Quelles précautions prennent les collectifs féministes avant de relayer ces informations? La question se pose notamment quant à leur responsabilité de vérité. Stéphane Torrent, membre du collectif d'AVAH, reconnaît que «l'usage du conditionnel aurait peut-être été mieux».

Stéphane Torrent est membre du comité d'AVAH, l'association valaisanne contre le harcèlement.

Cependant, il juge légitime de mettre en garde la population. Et ne pense pas que le message génère de la peur — «la mise en garde est légitime», dit-il.

«Un peu la honte» pour la police

De son côté, l'élue socialiste Mathilde Mottet est plus incisive. Elle trouve «que c'est un peu la honte que ce soit les associations qui doivent lancer des appels à témoins, alors que ça devrait être le travail de la police.» Pour elle, cela montre que le problème n'est pas pris au sérieux.

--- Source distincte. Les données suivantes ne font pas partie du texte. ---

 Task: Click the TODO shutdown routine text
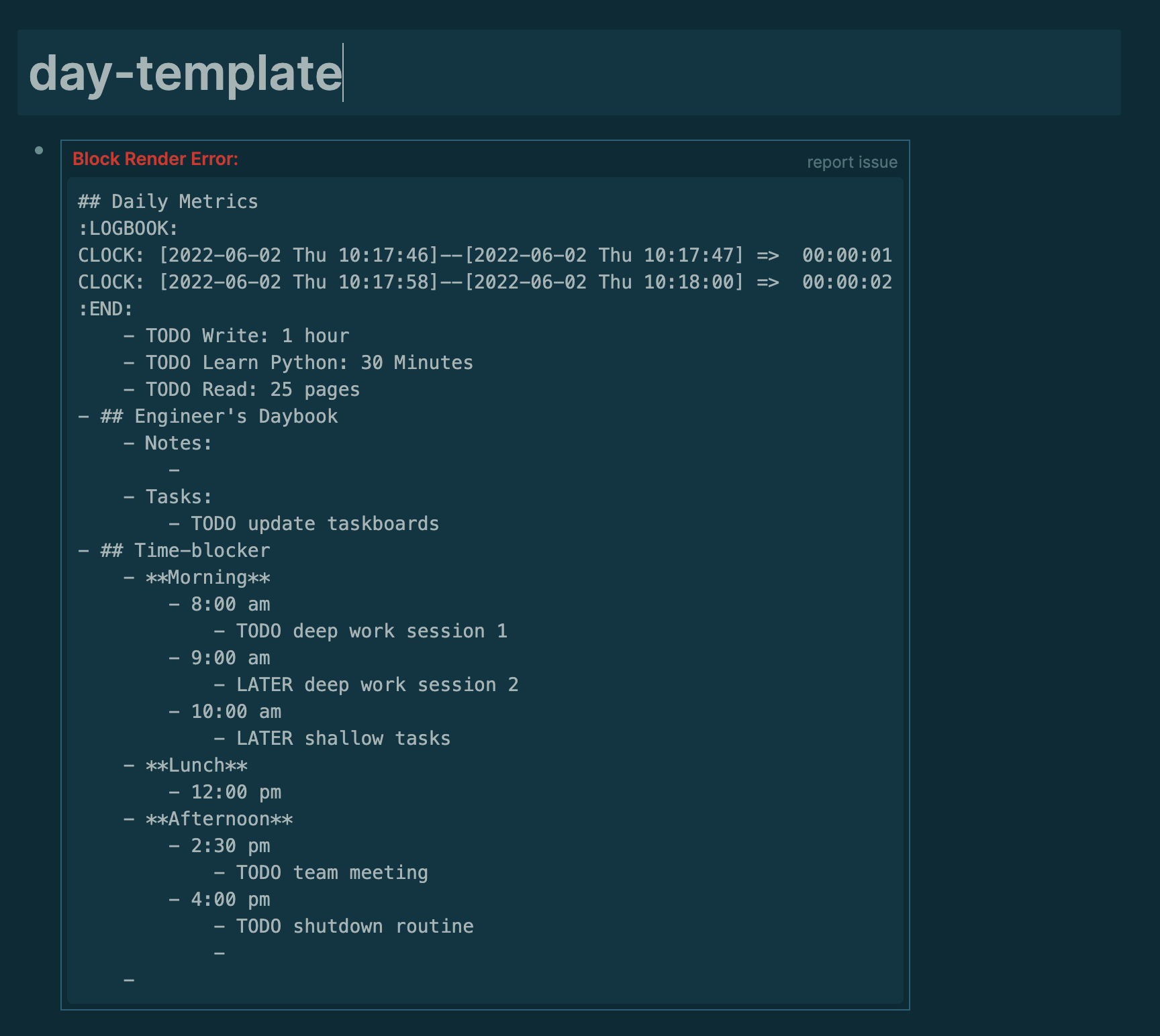point(354,925)
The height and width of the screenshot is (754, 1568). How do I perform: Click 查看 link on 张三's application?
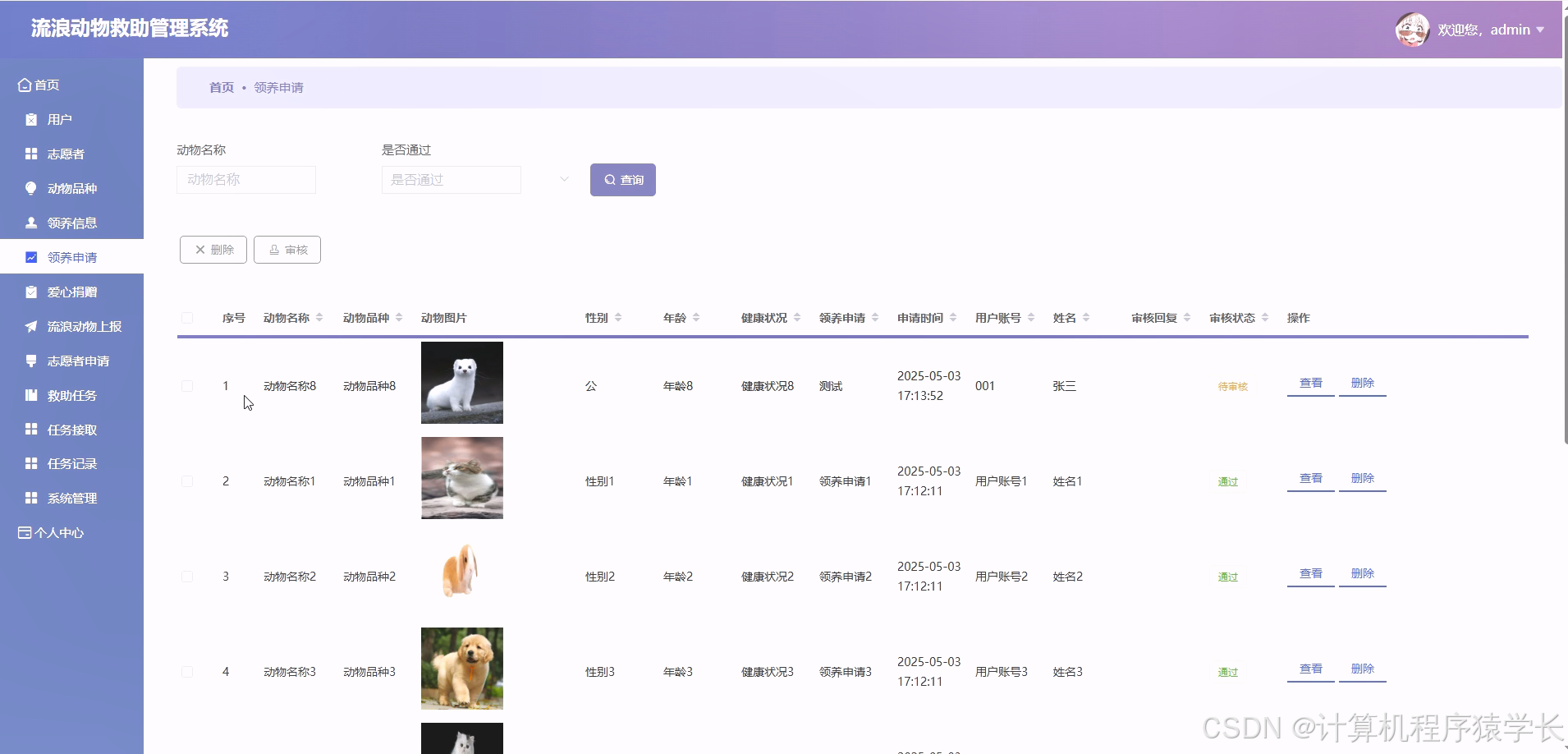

Le message des forces de l'ordre, estime l'élue, «c'est 'si personne n'est venu à la police pour faire état de preuves juste après l'agression, alors ce n'est pas arrivé'. Ce n'est pas un signal encourageant pour les potentielles victimes qui aimeraient porter plainte dans les prochains jours.»

Mathilde Mottet, coprésidente des femmes socialistes suisses, parlementaire communale à Monthey (VS).
Photo: KEYSTONE

La réponse de la police serait donc à prendre avec des pincettes. Le GHB disparaît de l'organisme au bout de 12 heures, rappelle Mathilde Mottet. «Si vous avez été droguée le soir, le matin, la substance aura disparu. C'est très difficile à prouver.» La parlementaire communale choisit de croire ceux qui ont rédigé l'appel à témoins, et trouve que la police pourrait faire bien plus de prévention, avec les moyens et connaissances dont elle dispose.

Le Valais n'a «pas totalement conscience» du GHB

Des victimes inquiètes de ne pas être prises au sérieux, Stéphane Torrent l'a vécu. Il administre aussi une salle de concert, le Port Franc, où deux personnes ont été droguées au GHB en 2019 et 2020. «L'association valaisanne contre le harcèlement existe parce qu'elles n'ont pas voulu porter plainte, explique le membre d'AVAH. On a réalisé qu'il n'y avait pas de structure en Valais pour les encadrer.» Et quand l'administrateur a voulu signaler un cas, on lui a répondu, se rappelle-t-il, qu'il s'agissait «de jeunes qui ont trop bu et qui disent avoir été drogués, car ils n'assument pas».

Stéphane Torrent ne craint pas que le message relayé après Carnaval alarme inutilement la population. «Il ne faut pas que les gens aient peur et pensent que Sion, c'est la zone. Mais il faut une prise de conscience. Le GHB circule, c'est sûr. En Valais, j'ai l'impression que les gens n'en ont pas totalement pris conscience.» Le membre du collectif d'AVAH se réjouit de la promotion prévue par la Ville de Sion en mai, qui mettra en avant les «capotes» à placer sur les verres pour recouvrir leur contenu.